Perito do trabalho alerta após caso de furto doméstico: “O empregador não pode agir pela emoção”
O recente caso em que um idoso flagrou sua empregada doméstica furtando dinheiro dentro de casa, em Juiz de Fora (MG), reacendeu o debate sobre como o empregador deve agir diante de uma quebra de confiança no ambiente de trabalho.
Para o perito do trabalho Edgar Bull, a situação é um exemplo claro de como o controle emocional e o respeito à lei devem prevalecer mesmo diante de um crime.
“É compreensível a indignação de quem foi lesado, mas o empregador não pode agir pela emoção. A lei oferece os caminhos corretos para garantir justiça sem gerar novos problemas”, ressalta o perito.
Registrar, não reagir
Segundo Bull, o primeiro passo é documentar o ocorrido e registrar um boletim de ocorrência. Imagens, testemunhos e provas materiais são fundamentais para o andamento do caso.
“Antes de qualquer atitude, é essencial reunir provas concretas. O impulso pode gerar erros difíceis de reverter. O ideal é acionar as autoridades e deixar que a lei siga seu curso”, explica.
Evite exposição e constrangimento
O perito também faz um alerta sobre a prática, cada vez mais comum, de divulgar vídeos de flagrantes nas redes sociais.
“Expor o trabalhador, mesmo após o flagrante, pode configurar dano moral e violação de imagem. A reação precisa ser jurídica, não midiática”, adverte Bull.
Demissão por justa causa e segurança jurídica
Nos casos comprovados, a demissão por justa causa é legítima, mas deve ser feita de forma formal e com respaldo jurídico. A Consolidação das Leis do Trabalho (CLT) prevê o furto como falta gravíssima, desde que devidamente comprovado.
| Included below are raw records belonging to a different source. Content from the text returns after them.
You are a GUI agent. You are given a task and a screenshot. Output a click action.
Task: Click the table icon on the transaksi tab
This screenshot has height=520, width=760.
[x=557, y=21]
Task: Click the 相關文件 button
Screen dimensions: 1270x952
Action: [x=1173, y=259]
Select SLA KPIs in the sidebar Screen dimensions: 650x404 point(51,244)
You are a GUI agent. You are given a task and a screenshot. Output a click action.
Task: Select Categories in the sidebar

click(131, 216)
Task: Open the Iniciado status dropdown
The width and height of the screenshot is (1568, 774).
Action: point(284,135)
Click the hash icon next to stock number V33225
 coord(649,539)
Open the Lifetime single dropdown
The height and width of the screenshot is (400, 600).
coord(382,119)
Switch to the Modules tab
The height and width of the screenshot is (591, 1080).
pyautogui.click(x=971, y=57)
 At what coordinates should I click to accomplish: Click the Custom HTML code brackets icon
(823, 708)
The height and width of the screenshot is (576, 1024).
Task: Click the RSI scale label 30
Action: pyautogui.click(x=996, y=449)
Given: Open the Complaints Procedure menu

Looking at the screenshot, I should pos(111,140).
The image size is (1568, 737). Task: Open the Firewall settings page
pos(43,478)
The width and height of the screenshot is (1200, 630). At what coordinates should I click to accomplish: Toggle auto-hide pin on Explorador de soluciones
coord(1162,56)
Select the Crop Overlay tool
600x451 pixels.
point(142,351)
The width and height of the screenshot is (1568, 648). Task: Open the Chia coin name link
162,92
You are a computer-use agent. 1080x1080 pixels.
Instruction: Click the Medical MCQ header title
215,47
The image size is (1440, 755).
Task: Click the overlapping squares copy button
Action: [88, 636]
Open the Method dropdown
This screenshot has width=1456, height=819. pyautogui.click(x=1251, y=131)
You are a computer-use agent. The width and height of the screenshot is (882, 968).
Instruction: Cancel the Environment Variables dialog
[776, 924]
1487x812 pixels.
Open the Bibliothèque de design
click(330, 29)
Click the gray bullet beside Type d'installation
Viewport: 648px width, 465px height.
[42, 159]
“A lei é clara: o furto é uma das faltas mais sérias previstas na CLT. Mas a formalização correta evita futuras contestações ou processos trabalhistas”, observa.
Equilíbrio e prudência
Para Edgar Bull, o episódio deve servir de lição sobre maturidade emocional e respeito aos limites da lei.
“A emoção pode distorcer a justiça. O verdadeiro profissional — seja empregador ou trabalhador — precisa agir com responsabilidade e equilíbrio”, conclui o perito.